The potential ramifications there, at least to my mind, are pretty simple. What if the P5, after a few years of this round of competition shaking out, finds it can live with the results, financially speaking?
For the NCAA, the empowerment of conferences will mean less control over amateurism from on high. Conferences will become more autonomous and more adaptive to their individual circumstances. Whether individual members of conferences agree with proposed grant-in-aid changes remains to be seen. It’s conceivable that Judge Wilken’s ruling could lead to conference realignment, particularly if a conference adopts scholarship rules that are opposed by some of its members. Conferences could also evolve or transform into different creatures when it comes to methods of investigations and enforcement of rules. College sports could take on unique forms depending on the conference in question.
I’ll say it again: if you don’t think Nick Saban is already gaming this shit out, you don’t know Nick Saban.

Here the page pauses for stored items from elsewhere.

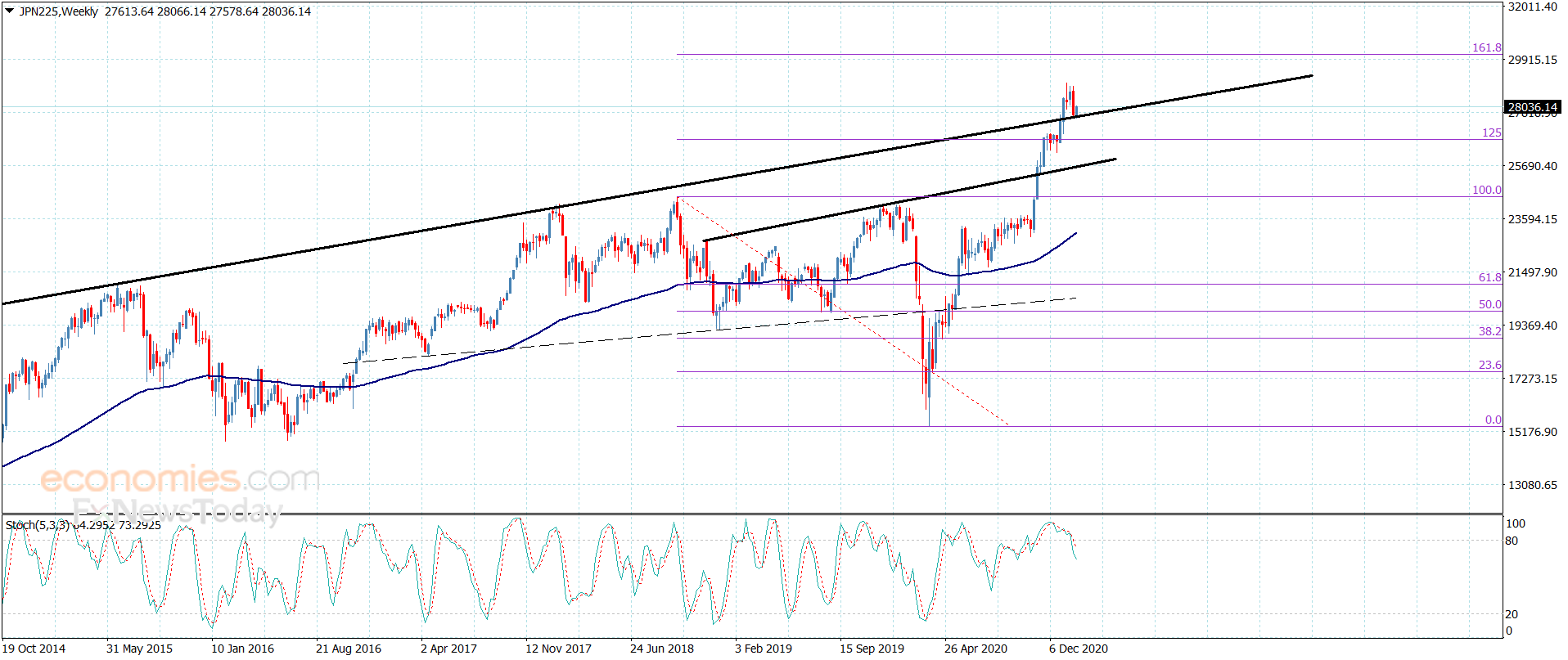Image resolution: width=1568 pixels, height=660 pixels.
Task: Click the stochastic 80 level marker
Action: (1512, 541)
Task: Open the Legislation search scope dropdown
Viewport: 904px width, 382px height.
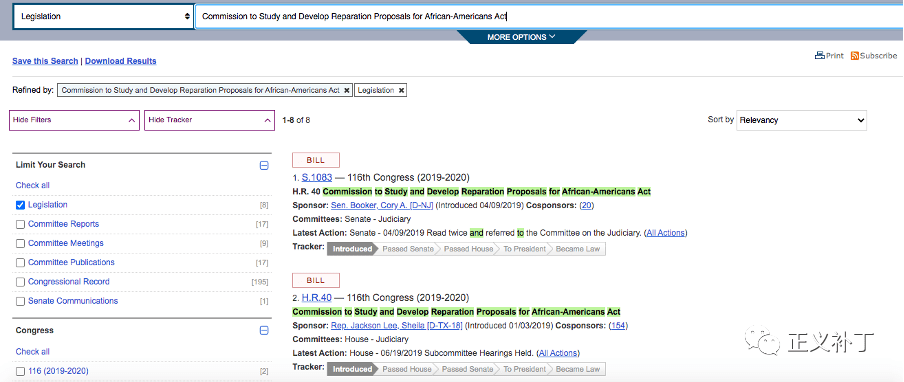Action: click(104, 17)
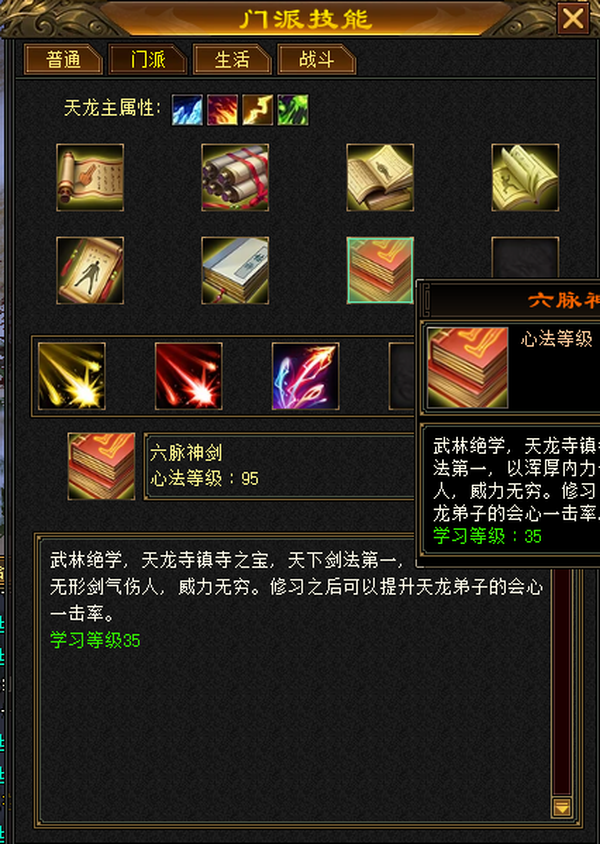Open the 战斗 tab
600x844 pixels.
pyautogui.click(x=316, y=59)
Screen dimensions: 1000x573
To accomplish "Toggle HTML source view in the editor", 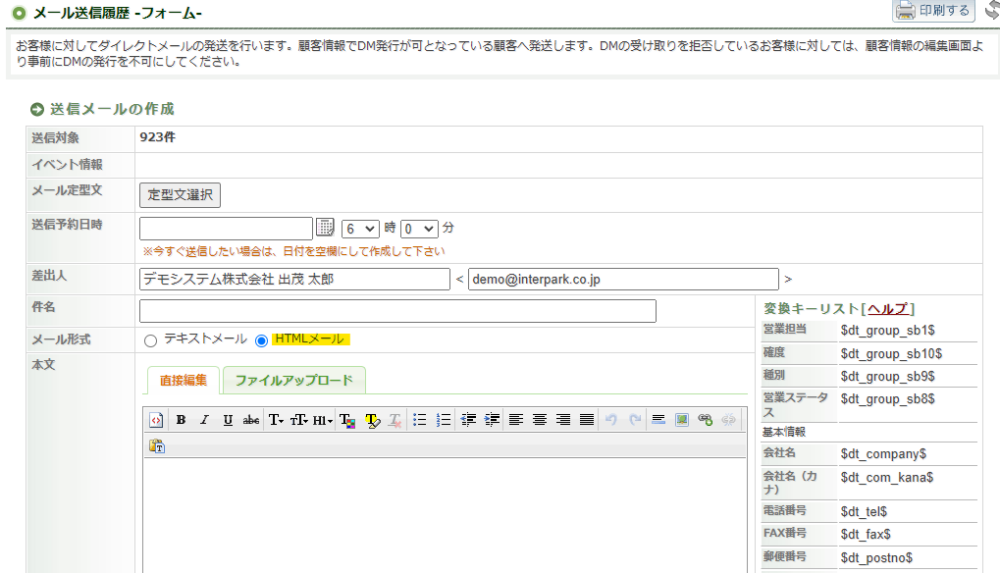I will (x=157, y=421).
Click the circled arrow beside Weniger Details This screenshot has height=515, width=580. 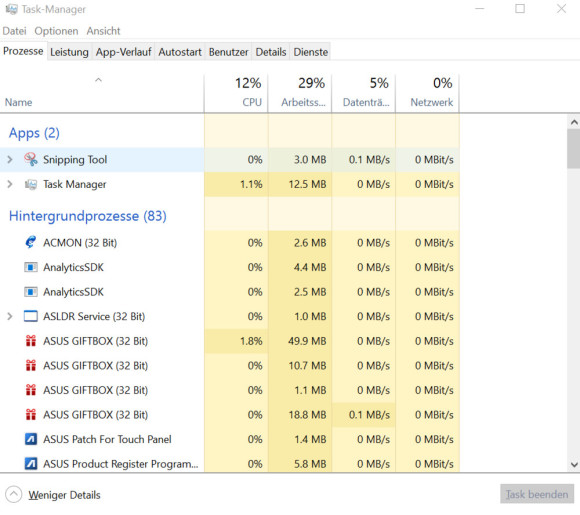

Finally, in his third piece, McCann explores the impact of the ruling in related areas, about several of which some of you have asked questions. Take, for example, what he says about Title IX.
Title IX is probably best known for requiring that college athletic programs provide roughly equal opportunities to male and female student-athletes. Here is where Judge Wilken’s ruling might invite Title IX challenges. If a school pays football or men’s basketball players scholarship amounts that exceed what is paid to scholarship athletes on women’s teams, players on those women’s teams could argue that the school has failed to comply with Title IX.
However, a school would not automatically violate Title IX by paying higher value scholarships to male athletes. The relevant analysis would be more nuanced and would focus on the extent of disparity between scholarship values at a particular institution. Along those lines, Title IX does not require identical treatment of male and female athletes, nor does it compel that an equal amount of dollars be spent on both. The key, instead, would be whether the school provides the female athletes substantially proportionate opportunities for scholarships. It is possible the Office for Civil Rights at the U.S. Department of Education, which enforces Title IX, will offer advisory opinions that might help schools interpret Judge Wilken’s ruling in a way that signals an acceptable disparity range for scholarships.
If you’re trying to understand what’s going on with these antitrust challenges to amateurism, these three articles are pretty good starting points. Take a little time to wade through them and see if they help.